Formal definitions of key concepts related to quantity     (1H)

Q1 particular quantity: class of individual quantifiable properties of individual things (the tropes)     (1H1)

Examples: The length of my thumb (and no one else's thumb).     (1H2)

Q2 kind of quantity (as class of particular quantity): class whose members are subclasses of particular quantity in which all the members are comparable     (1H3)

Example: length (as a class of particular quantity). The length of my thumb is a member of length (as a class of particular quantity).     (1H4)

Q3 magnitude of quantity: class whose members are subclasses of particular quantity in which all the members are equal     (1H5)

Note: A member of magnitude of quantity is an equivalence class.     (1H6)

Example: The length magnitude called "5cm", which includes the length of my thumb, the height of my coffee cup, and so on.     (1H7)

Q4 kind of quantity (as class of magnitude): class whose members are subclasses of magnitude of quantity in which all the members are subclasses of the same kind of quantity (as class of particular quantity)     (1H8)

Example: length (as a class of magnitude of quantity). The length magnitude called "5cm" is a member of length (as a class of magnitude of quantity).     (1H9)

Note: measurement unit is a subclass of 'magnitude of quantity. Hence each measurement unit is a member of a kind of quantity (as class of magnitude. The metre is a member of length (as a class of magnitude).     (1H10)

Discussion     (1H11)

The definitions of Q1 to Q4 were proposed by Ed Barkmeyer.     (1H11A)

The distinction between Q2 kind of quantity (as class of particular quantity) and Q4 kind of quantity (as class of magnitude) is not made in the strawman UML diagrams. In the UML diagrams there is a relationship magnitude is within beween magnitude of quantity and kind of quantity. The formal meaning of this relationship depends upon the formal definitions, as follows:     (1H11B)

  • the relationship between magnitude_of_quantity and kind of quantity (as class of particular quantity) is subclass;     (1H11C)
  • the relationship between magnitude_of_quantity and kind of quantity (as class of magnitude) is member.     (1H11D)

An informal explanation of the different "quantity" concepts     (1H12)

The class particular quantity has properties of things as members, as shown in http://www.caesarsystems.co.uk/uom_ontology_progress/uom_ontology_progress-files/particular_quantity.gif     (1H12A)

The members of particular quantity can be collected into subclasses which are comparable, as shown in http://www.caesarsystems.co.uk/uom_ontology_progress/uom_ontology_progress-files/particular_quantity-kind.gif     (1H12B)

Each of these subclasses of particular quantity is a kind of quantity (as class of particular quantity, as shown in http://www.caesarsystems.co.uk/uom_ontology_progress/uom_ontology_progress-files/kind_of_quantity-class_of_particular_quantity.gif     (1H12C)

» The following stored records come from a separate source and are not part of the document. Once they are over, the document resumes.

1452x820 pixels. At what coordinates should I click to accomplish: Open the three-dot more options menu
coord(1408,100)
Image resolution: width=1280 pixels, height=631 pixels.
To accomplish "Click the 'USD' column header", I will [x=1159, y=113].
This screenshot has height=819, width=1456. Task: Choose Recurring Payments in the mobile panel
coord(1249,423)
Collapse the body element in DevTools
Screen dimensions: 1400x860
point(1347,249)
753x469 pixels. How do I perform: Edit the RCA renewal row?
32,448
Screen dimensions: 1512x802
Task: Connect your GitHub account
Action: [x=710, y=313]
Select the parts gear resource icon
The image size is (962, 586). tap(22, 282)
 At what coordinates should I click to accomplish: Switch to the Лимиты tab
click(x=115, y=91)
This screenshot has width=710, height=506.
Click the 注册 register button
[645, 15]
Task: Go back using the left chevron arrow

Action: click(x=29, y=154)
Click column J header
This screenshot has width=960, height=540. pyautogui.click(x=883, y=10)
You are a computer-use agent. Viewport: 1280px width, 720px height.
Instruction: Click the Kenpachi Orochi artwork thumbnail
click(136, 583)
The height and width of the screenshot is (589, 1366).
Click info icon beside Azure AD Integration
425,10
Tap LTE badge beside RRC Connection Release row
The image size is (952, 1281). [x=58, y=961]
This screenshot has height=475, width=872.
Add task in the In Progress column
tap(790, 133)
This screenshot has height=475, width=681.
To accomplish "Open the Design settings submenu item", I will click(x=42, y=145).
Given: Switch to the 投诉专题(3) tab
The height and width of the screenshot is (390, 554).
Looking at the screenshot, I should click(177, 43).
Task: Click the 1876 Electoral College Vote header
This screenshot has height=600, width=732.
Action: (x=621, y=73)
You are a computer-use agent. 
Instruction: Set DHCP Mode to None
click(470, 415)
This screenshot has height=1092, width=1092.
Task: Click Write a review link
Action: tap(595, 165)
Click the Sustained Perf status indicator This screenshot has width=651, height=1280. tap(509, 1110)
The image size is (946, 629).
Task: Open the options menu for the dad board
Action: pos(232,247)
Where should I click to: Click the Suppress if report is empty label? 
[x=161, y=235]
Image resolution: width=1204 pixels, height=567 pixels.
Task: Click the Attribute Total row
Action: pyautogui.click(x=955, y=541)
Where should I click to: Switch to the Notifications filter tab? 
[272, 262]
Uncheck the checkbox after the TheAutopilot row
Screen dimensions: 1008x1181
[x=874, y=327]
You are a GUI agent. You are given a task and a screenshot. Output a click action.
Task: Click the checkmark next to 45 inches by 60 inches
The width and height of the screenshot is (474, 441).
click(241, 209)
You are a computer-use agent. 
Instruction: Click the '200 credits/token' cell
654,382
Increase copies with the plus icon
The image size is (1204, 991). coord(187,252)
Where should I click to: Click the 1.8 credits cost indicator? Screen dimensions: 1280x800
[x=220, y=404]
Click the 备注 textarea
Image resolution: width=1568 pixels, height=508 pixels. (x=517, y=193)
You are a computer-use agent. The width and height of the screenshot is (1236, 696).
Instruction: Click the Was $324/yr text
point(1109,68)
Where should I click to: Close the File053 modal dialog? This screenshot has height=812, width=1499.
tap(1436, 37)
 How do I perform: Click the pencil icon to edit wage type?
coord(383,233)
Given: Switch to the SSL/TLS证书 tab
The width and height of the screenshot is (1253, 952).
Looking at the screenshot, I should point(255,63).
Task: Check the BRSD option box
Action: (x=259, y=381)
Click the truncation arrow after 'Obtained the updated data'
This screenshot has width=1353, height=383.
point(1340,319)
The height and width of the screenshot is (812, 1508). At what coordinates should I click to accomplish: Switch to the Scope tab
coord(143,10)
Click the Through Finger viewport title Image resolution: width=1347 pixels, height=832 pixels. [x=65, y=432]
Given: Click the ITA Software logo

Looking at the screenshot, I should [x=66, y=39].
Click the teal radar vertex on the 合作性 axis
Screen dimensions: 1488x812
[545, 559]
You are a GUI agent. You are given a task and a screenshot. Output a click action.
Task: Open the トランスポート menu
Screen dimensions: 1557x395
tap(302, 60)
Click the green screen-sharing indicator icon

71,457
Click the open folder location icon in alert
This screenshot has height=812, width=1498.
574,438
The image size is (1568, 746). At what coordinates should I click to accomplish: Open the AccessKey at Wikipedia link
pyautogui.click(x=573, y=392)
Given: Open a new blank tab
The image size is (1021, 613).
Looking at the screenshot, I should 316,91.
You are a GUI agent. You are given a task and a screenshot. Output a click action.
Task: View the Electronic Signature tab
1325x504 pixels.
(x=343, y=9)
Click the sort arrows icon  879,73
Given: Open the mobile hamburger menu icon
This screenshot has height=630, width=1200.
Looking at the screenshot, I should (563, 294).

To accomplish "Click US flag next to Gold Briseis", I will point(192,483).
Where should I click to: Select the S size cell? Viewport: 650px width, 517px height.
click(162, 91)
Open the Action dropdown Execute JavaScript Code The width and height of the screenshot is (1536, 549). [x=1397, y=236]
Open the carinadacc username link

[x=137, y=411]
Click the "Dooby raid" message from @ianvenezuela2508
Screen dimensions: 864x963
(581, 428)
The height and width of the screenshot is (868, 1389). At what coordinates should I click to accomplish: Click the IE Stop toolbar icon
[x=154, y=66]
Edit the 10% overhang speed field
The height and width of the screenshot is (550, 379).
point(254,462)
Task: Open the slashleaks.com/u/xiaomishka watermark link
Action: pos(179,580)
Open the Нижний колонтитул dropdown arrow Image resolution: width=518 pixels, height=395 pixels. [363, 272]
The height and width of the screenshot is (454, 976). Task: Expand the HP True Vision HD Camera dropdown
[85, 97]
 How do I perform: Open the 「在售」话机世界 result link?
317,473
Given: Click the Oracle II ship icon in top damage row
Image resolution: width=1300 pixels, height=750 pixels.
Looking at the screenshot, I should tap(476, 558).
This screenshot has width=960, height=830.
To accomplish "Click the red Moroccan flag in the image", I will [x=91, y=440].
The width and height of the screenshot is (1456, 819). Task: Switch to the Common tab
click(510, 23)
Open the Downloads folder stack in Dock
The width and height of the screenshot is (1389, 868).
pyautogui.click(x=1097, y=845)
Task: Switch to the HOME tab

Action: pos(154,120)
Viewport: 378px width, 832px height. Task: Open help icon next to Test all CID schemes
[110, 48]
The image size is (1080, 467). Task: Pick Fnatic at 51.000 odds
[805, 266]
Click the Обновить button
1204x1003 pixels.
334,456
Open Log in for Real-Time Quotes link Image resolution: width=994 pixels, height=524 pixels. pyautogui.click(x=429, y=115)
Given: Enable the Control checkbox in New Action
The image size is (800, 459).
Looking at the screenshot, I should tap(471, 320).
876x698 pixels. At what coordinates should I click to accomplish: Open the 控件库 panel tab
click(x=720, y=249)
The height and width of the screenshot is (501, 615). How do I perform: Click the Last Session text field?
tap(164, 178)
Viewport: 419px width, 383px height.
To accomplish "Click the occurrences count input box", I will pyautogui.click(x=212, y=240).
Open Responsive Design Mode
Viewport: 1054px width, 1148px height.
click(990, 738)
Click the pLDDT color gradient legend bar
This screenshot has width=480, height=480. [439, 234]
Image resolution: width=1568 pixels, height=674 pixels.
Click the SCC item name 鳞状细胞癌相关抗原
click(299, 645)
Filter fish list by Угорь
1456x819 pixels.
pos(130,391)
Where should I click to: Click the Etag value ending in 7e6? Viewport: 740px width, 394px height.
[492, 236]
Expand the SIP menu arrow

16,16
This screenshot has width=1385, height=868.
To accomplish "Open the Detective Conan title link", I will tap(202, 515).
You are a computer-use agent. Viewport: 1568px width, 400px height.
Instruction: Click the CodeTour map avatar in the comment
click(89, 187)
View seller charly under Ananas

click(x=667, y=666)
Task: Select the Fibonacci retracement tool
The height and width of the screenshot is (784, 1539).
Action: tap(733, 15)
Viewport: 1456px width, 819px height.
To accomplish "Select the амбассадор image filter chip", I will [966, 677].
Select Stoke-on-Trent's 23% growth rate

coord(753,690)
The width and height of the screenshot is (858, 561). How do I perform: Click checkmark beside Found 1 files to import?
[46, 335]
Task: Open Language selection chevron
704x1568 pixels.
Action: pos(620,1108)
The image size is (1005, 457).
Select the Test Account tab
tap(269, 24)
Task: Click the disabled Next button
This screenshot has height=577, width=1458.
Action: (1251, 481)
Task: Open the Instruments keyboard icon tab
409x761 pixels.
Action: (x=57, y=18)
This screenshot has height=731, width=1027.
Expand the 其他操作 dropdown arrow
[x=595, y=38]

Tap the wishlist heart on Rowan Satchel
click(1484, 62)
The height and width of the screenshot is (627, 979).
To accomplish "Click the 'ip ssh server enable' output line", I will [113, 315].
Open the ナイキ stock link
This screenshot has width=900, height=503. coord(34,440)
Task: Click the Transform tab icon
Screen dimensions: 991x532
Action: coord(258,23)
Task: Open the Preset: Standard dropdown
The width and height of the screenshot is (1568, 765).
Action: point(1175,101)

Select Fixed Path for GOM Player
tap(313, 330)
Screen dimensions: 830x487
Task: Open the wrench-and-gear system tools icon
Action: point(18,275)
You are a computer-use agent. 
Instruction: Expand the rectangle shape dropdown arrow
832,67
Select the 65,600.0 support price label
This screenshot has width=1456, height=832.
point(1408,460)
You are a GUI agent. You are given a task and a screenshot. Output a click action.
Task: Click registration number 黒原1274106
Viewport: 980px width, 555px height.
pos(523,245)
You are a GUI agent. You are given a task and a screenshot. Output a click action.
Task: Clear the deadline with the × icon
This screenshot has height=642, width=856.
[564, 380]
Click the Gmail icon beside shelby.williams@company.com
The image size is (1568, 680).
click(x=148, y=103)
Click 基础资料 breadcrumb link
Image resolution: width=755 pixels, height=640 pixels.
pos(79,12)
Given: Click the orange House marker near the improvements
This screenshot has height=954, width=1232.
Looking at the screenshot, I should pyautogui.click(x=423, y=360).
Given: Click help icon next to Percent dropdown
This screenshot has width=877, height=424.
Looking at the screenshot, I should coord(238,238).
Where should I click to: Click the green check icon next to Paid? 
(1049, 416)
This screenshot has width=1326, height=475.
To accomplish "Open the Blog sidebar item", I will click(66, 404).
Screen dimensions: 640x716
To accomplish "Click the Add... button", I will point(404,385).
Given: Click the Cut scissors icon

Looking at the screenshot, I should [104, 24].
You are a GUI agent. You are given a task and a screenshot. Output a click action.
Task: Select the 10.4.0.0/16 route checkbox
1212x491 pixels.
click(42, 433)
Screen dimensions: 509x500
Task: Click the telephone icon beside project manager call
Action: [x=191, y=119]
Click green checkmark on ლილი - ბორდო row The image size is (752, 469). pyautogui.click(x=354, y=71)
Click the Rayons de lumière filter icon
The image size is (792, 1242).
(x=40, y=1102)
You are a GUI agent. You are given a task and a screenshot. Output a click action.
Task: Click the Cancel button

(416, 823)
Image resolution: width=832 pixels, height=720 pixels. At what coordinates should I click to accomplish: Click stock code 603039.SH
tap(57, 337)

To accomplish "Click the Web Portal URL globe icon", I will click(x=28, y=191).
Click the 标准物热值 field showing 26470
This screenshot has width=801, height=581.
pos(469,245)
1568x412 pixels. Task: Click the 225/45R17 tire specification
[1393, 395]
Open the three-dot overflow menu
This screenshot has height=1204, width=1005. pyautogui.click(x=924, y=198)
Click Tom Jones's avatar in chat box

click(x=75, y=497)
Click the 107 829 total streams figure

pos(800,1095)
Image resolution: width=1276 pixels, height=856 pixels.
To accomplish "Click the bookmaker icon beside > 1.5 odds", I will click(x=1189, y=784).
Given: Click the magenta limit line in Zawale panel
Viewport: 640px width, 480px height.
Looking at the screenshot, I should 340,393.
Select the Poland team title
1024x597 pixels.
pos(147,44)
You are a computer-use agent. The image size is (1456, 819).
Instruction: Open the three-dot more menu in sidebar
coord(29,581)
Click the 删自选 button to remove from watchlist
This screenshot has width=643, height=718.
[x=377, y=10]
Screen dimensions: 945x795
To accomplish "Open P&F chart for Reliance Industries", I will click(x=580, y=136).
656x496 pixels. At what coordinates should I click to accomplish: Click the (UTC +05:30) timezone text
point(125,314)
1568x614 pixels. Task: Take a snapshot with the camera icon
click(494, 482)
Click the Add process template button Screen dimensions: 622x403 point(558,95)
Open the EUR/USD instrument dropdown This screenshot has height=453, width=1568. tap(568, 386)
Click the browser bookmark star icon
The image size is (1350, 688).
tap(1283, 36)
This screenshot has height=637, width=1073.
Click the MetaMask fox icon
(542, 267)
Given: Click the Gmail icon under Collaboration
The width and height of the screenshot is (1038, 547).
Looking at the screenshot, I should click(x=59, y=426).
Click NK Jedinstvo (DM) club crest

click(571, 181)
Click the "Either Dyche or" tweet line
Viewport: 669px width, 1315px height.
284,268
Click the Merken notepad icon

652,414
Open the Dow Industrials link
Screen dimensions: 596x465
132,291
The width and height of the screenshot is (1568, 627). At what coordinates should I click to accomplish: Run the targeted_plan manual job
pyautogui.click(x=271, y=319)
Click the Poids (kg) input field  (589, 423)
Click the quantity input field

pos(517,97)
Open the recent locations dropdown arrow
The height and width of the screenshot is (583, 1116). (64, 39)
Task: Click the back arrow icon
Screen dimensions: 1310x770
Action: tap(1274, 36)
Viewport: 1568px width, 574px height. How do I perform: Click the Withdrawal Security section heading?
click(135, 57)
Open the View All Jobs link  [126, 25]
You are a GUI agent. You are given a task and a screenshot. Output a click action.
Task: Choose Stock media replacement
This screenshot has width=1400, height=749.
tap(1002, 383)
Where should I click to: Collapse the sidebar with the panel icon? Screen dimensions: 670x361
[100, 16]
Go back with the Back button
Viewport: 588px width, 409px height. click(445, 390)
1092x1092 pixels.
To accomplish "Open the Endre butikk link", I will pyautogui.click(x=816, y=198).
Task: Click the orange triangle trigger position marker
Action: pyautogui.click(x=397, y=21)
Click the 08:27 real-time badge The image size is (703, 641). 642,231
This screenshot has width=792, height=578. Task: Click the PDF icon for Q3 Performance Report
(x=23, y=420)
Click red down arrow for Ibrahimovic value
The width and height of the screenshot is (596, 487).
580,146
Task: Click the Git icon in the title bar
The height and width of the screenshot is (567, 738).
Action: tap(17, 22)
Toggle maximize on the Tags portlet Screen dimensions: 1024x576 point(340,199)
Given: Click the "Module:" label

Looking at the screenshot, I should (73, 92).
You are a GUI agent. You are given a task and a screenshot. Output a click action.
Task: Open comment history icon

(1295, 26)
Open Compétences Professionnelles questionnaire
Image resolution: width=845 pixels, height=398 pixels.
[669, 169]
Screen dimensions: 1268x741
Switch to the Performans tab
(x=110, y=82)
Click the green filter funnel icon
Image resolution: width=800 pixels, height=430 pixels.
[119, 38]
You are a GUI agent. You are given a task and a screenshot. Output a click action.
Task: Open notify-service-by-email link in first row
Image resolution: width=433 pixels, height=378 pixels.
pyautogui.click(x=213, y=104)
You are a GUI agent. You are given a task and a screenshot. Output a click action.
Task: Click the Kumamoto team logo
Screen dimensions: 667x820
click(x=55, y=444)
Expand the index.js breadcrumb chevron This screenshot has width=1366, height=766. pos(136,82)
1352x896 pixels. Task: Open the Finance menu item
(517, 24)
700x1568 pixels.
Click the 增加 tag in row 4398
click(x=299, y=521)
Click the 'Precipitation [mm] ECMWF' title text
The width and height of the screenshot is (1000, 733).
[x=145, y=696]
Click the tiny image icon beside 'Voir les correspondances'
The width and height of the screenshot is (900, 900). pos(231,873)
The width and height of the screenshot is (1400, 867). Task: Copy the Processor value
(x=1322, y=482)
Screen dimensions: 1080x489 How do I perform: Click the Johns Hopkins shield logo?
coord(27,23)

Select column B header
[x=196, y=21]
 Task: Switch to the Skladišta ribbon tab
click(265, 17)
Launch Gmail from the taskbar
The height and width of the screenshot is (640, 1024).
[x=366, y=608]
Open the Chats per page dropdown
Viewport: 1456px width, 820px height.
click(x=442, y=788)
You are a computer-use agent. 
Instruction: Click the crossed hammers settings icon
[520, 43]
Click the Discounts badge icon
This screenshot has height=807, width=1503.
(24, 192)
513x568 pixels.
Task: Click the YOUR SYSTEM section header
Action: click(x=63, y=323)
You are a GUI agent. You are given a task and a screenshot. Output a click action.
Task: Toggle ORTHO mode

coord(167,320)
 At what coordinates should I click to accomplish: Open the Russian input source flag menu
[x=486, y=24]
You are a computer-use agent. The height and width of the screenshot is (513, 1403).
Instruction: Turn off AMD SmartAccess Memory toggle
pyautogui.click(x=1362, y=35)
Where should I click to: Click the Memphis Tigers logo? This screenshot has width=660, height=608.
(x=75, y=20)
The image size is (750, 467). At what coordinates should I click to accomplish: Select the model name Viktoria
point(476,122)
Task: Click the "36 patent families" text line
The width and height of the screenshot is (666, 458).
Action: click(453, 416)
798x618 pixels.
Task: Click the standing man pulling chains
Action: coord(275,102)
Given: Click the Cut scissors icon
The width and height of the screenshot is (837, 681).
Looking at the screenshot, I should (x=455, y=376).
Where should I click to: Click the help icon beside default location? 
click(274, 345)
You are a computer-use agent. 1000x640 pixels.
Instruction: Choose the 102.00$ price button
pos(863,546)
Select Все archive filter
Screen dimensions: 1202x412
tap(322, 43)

The members of particular quantity can be collected into subclasses which are equal, as shown in http://www.caesarsystems.co.uk/uom_ontology_progress/uom_ontology_progress-files/particular_quantity-magnitude.gif     (1H12D)

Each of these subclasses of particular quantity is a magnitude of quantity, as shown in http://www.caesarsystems.co.uk/uom_ontology_progress/uom_ontology_progress-files/magnitude_of_quantity.gif     (1H12E)

The members of magnitude of quantity can be collected into subclasses such that the members of each member are comparable. Each of these subclasses is a kind of quantity (as class of magnitude) as shown in http://www.caesarsystems.co.uk/uom_ontology_progress/uom_ontology_progress-files/kind_of_quantity-class_of_magnitude_of_quantity.gif     (1H12F)

Meta-levels of the quantity concepts     (1H13)

The meta-levels of the quantity concepts are illustrated by development of the example provided by Hajo Rijgersberg shown in     (1H13A)

The only concrete object is "length of my table at my instant", which is a member of particular quantity. All the others objects are abstractions at different meta-levels. The higher level abstractions may seem unnecessarily complicated, but a justification is as follows:     (1H13C)

  • "1.3 metres" and "the metre" are both members of magnitude of quantity and of "length as a class of magnitude" (neither are members of "length as a class of particular quantity" because both are abstractions and not members of particular quantity);     (1H13D)
  • that "1.3 metres" can be expressed in terms of its relationship with a unit, such as "the metre", is a property of the class "length as a class of magnitude";     (1H13E)
  • a subclass of Q4, kind of quantity as class of magnitude can be defined that contains all members for which a simple relationship with a unit exists.     (1H13F)


This page has been migrated from the OntologWiki - Click here for original page     (1H13G)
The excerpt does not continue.